Excessive control of traditional custodians in the alternative investment space resulted in the emergence and rapid development of so-called self-directed or alternative custodians. These companies historically have served wealthy individuals investing in real estate, commodities and other illiquid assets. Fidelity, Charles Schwab, Morgan Stanley and other large firms would rarely allow such assets on their books.

Over the past decade, self-directed custodians have evolved into full-service warehouses offering custody of a broad range of alternative investments, including non-publicly traded securities, private placement funds and other pooled alternative investment vehicles. The major difference between the traditional and self-directed/alternative custodians is that custodians of alternative assets are prohibited by law from providing any investment advice. As a result, self-directed custodians never vet or conduct due diligence of the investments.
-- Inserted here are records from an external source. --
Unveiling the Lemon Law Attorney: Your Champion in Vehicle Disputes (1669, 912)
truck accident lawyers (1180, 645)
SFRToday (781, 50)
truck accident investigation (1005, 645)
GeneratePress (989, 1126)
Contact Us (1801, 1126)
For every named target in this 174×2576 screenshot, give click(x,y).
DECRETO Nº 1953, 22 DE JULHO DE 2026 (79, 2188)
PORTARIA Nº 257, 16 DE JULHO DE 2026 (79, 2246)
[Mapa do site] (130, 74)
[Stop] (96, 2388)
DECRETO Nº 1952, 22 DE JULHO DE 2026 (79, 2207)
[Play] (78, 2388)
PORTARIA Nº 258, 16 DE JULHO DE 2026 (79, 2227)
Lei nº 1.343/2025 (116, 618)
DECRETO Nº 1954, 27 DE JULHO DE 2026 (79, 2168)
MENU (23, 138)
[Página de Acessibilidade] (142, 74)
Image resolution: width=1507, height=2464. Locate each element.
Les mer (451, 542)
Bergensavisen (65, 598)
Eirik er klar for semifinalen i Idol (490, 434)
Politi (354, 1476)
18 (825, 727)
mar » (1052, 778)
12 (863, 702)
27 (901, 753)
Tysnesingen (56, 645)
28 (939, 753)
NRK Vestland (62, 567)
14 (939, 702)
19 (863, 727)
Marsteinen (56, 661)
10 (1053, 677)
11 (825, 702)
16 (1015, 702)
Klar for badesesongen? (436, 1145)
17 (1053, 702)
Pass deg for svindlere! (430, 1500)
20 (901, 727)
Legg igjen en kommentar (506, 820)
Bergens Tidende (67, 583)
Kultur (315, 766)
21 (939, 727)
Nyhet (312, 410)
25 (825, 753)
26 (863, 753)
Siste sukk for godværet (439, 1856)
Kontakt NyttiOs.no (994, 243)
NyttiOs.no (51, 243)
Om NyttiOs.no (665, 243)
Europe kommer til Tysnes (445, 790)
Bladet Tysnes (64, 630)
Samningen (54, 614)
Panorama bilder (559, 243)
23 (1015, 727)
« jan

Instead, they passively transact on behalf of their individual clients or their authorized representatives.

THE GPB CAPITAL CASE

The situation around GPB Capital caused active discussions in the alternative investment community and has ramifications for the alternative custodial space. The custodian of the GPB assets, NFS (Fidelity), issued a resignation letter to thousands of individual investors, seemingly out of the blue. They were instructed to choose another custodian and transfer their assets out of Fidelity accounts within 90 days. If the transfer of assets was not done properly within that timeframe, the letter warned, Fidelity would report a distribution of assets to the IRS, meaning those who invested their tax-deferred dollars would become liable to the IRS for up to 50 percent of their assets’ value in taxes and early distribution penalties. Investors who had already completed a rollover of their retirement funds in 2019 would be forced to take the distribution, without an option to save their tax-advantaged investments.

What could be done to fix the problem for GPB investors? Very little. The protocol had to be followed. Investors had to open accounts with a new custodian and initiate asset transfers. If they did not complete the transfer in time, they would become liable for taxes to the IRS.

In the self-directed industry, a custodian would never attempt to resign accounts because of the financial or operational issues with an investment vehicle. By the nature of self-direction, operational or investment risks are not the alternative custodian’s responsibility. Alternative custodians would only distribute the assets per the client’s direct instruction, or as directed by their legal representative. This remains true in the case of bankruptcy or receivership. Self-directed custodians work with the sponsor and, if needed, help to seamlessly transition to another custodian through an economical negative consent process.

Now what can be done to better protect the alternative investment industry in the long run? To eliminate future risk, broker/dealers and advisers should consider moving their clients’ alternative assets to self-directed custodians.

 

Nikita Brodskiy is chief strategy officer at The Entrust Group.